A Donation of 4/5 Flaming Toilets ov Hell has Been Made to This EP in the Name of Some Dude Named Satan


Yeast Mother: An Electroacoustic Mass will be released on the fake holiday of Cinco de Mayo by Crucial Blast. Preorder the digital or CD version here. Go visit Snares of Sixes on facebook and tell them (him) that the Toilet said something a Toilet would typically say.

  • Lacertilian

    Similar sentiment to what you describe in your concluding paragraph for me, Richter. The embedded track was enjoyable, and I’m not exactly sure what the reason is but that photo is fucking cool. Not normally something I really take much interest in, unless it’s one of those typically hilarious black metal EPK promo shots. Guess I can relate to spending more cold nights getting wasted in a squalid suburban backyard than playing demonic cosplay at the local cemetery with Steve Stvindr and Adam Abominator.

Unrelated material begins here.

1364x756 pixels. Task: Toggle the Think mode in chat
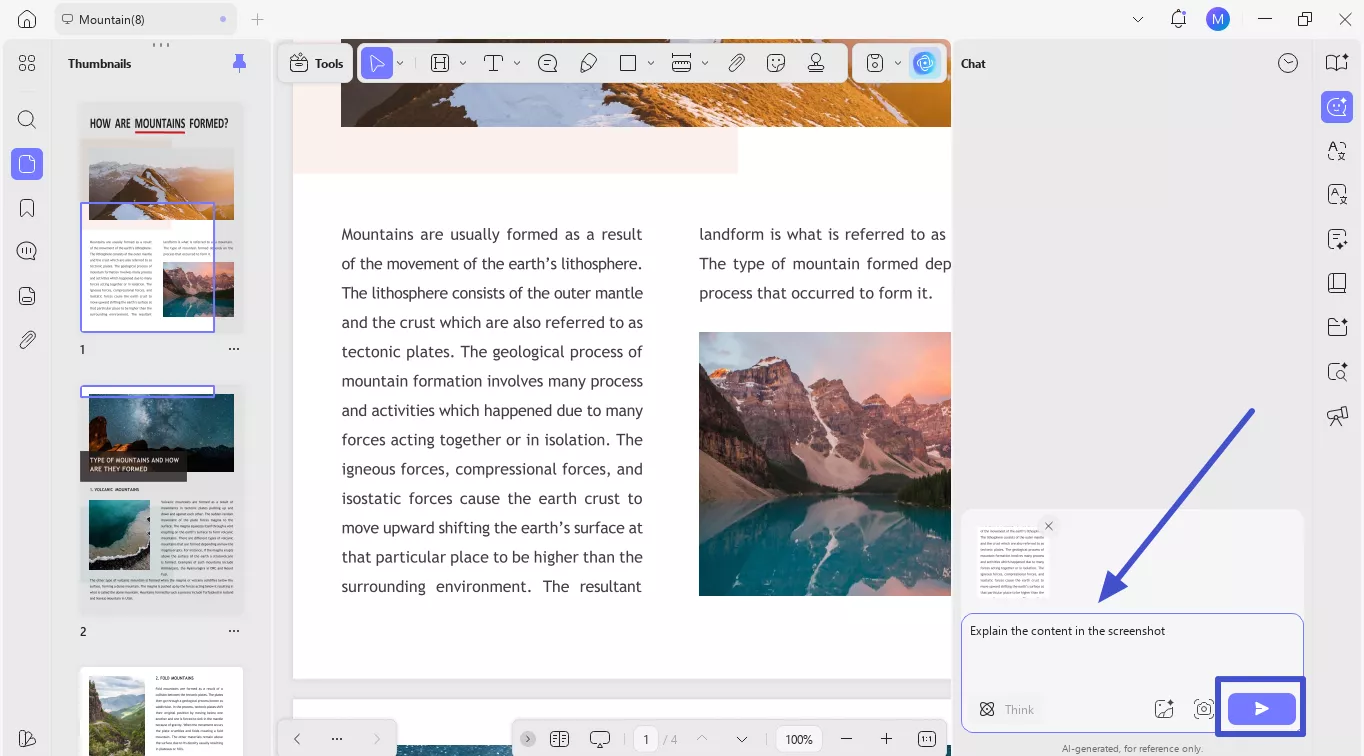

    • I hear Stvindr works at a pet store now.

  • Wet W’s Whistle

    Richter, you and your silly reviews make my yeast rise <3

  • Howard Dean
  • Señor Jefe El Rossover

    Nice review and well written as always, gonna be a pass for me though (as you probably guessed).

  • Wet W’s Whistle

    It kind of reminds me of The Locust, just not as hard, I guess. It’s okay, but not something I’m gonna plunk a Hamilton on.

    • Hans Copronym

      Can’t tell if referring to amount of money or pooping. Such is the crux of this blog I guess.

      • Wet W’s Whistle

        Rereading what I wrote, it really could go either way.

  • Howard Dean
  • Joaquin Stick

    “no amount of avant-blowing will ever blow it again” is an issue I have and I hardly ever got into avant-stuff. That song sounds alright though.

  • Paddlin’ Rites ov Beargod

    Yeah, ’twas my cup. But what am I supposed to do with it anymore, you drank all the tea?

  • Waynecro

    The album may not be my cup of tea, but this review sure is. Nice work as usual, Richter!